** DATA EXTRACTS follows **

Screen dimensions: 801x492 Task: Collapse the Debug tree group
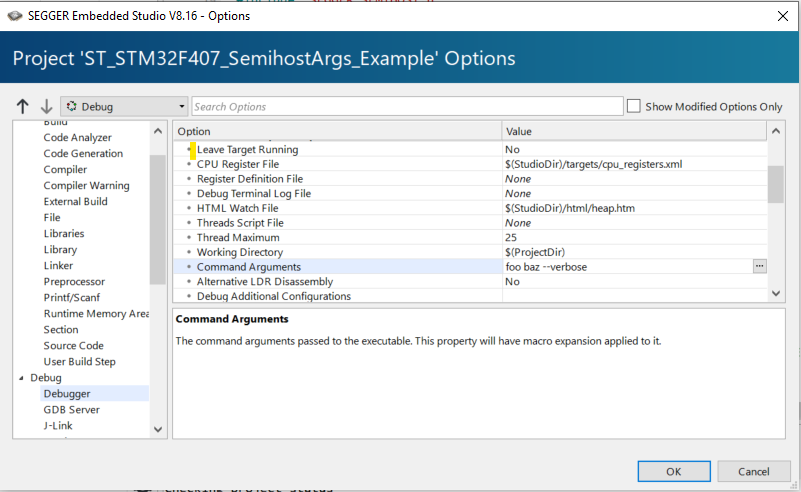pos(21,378)

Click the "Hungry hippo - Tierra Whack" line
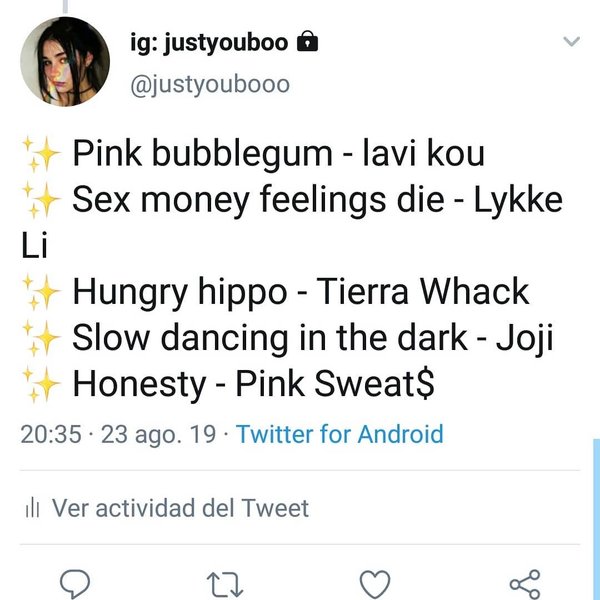pyautogui.click(x=300, y=293)

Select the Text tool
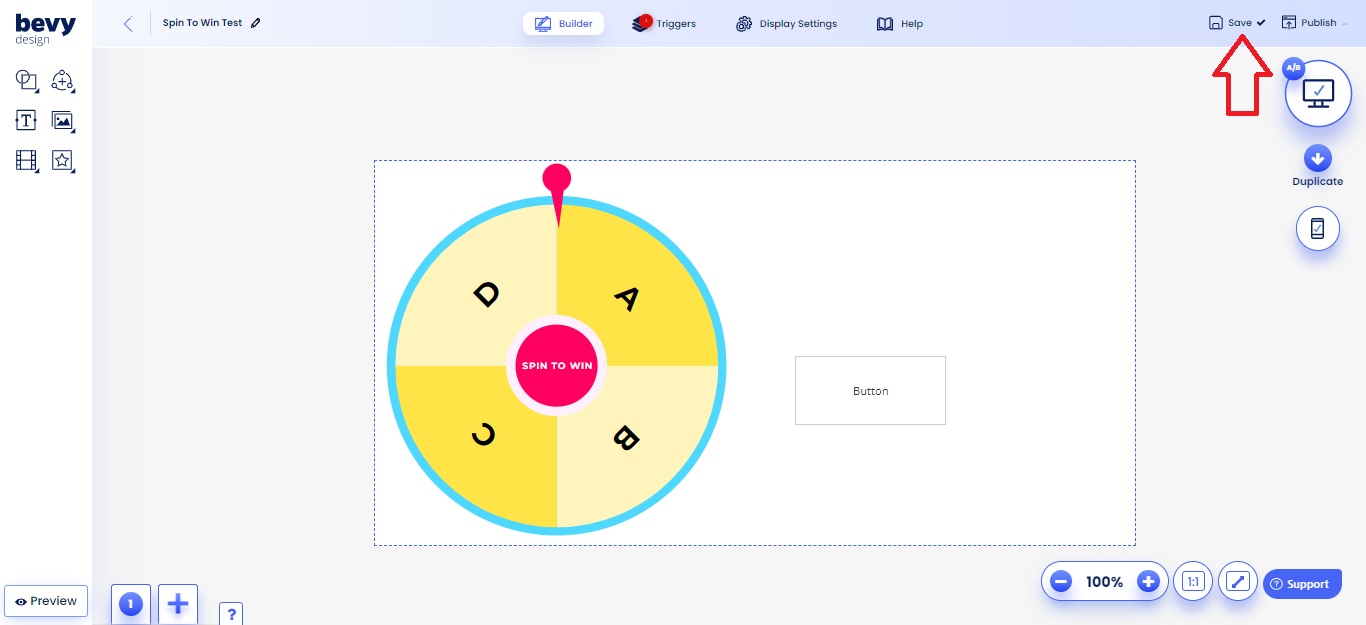click(26, 120)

** End of DATA EXTRACTS **

[TASK REQUIREMENTS]:
Omit all images when repeating the data above exactly.

[TASK SOLUTION]:
Screen dimensions: 801x492 Task: Collapse the Debug tree group
pos(21,378)

Click the "Hungry hippo - Tierra Whack" line
pyautogui.click(x=300, y=293)

Select the Text tool
click(26, 120)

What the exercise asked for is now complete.